● What is asked
Rewrite the part of the records below that opens with the line containing "Select the Entire log option" and closes with the line containing "click(x=65, y=411)", swapping "Entire log" for "Full log" and keeping everything else the same. Give only those lines, without the pictures.

● Material provided

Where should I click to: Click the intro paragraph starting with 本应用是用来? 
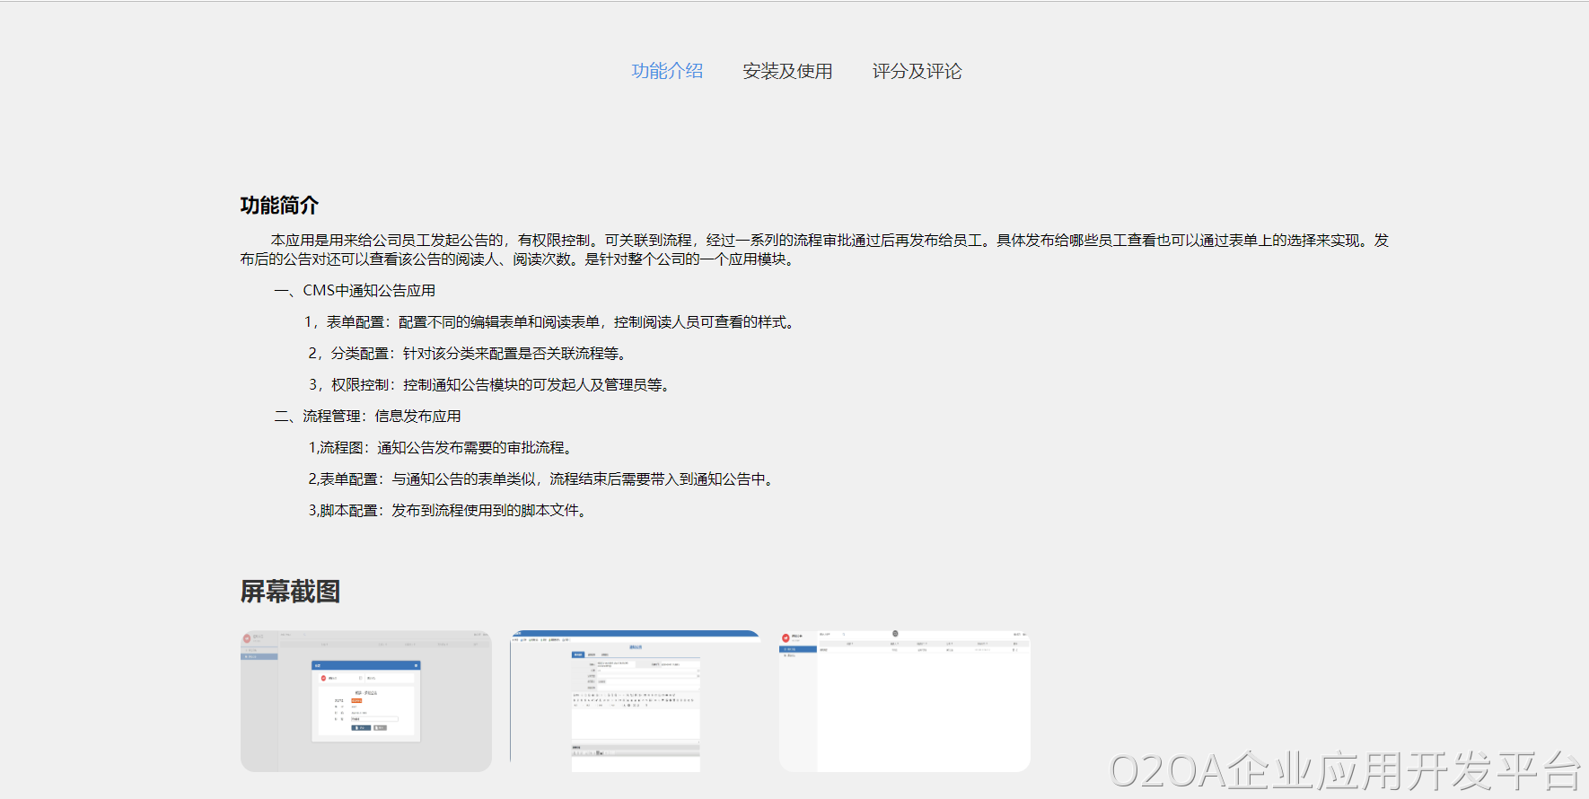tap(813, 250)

--

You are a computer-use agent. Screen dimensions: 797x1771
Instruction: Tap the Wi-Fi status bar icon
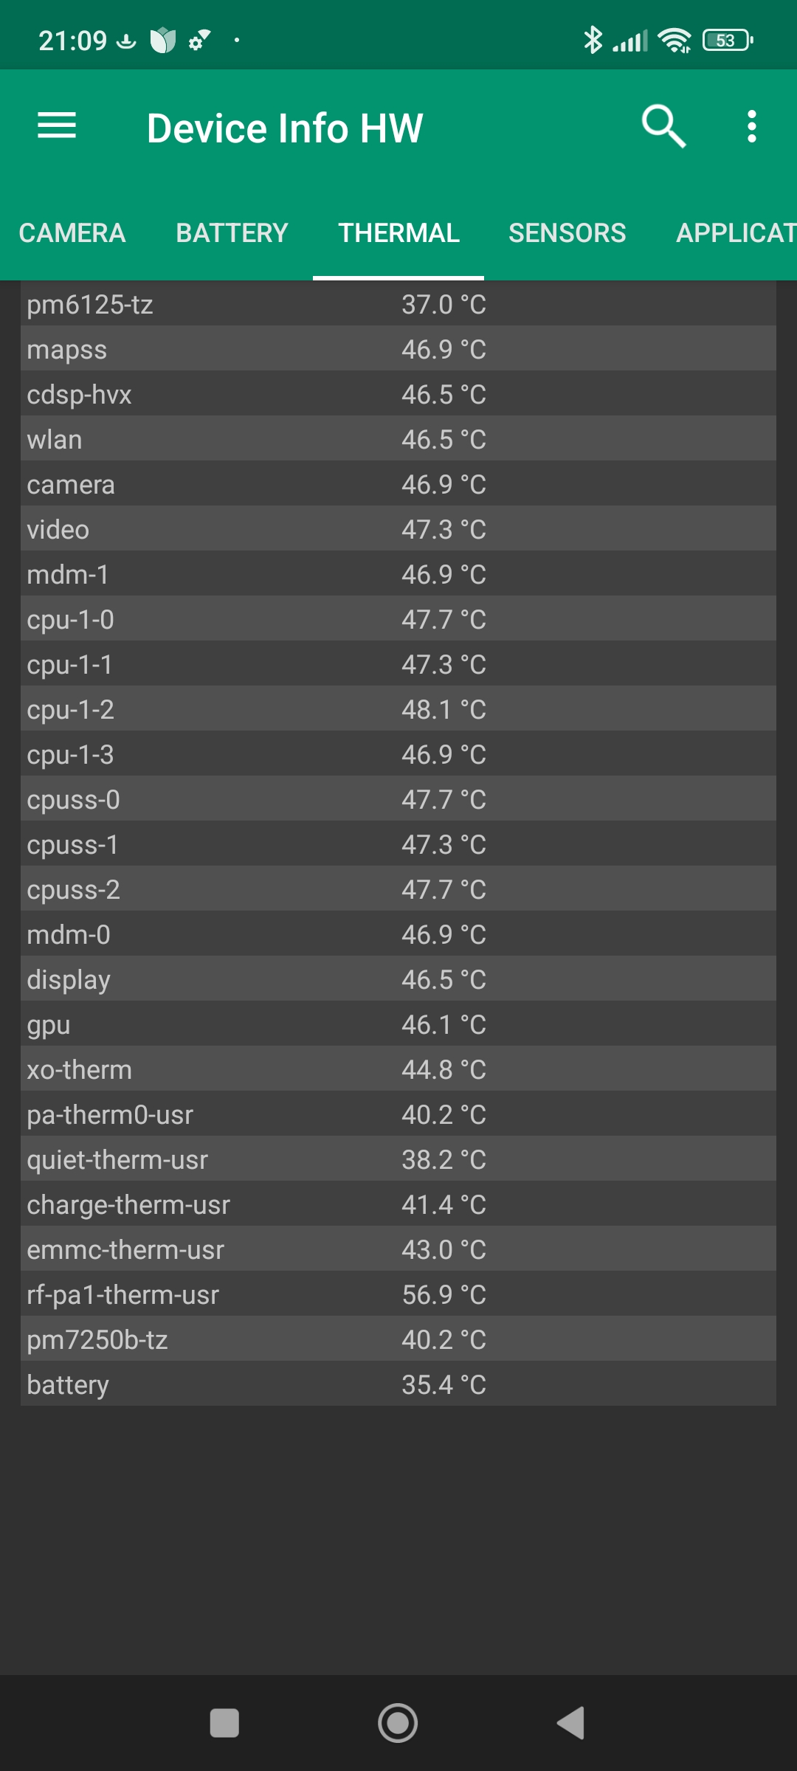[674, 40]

--

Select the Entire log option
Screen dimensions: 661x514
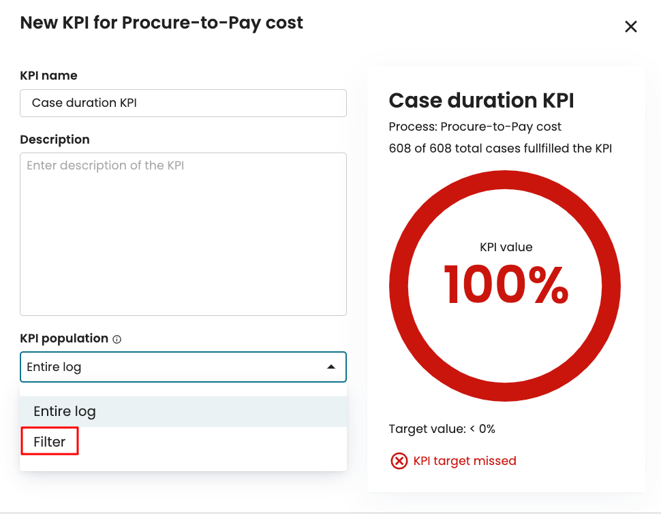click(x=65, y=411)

● Response
Select the Full log option
Screen dimensions: 661x514
click(x=65, y=411)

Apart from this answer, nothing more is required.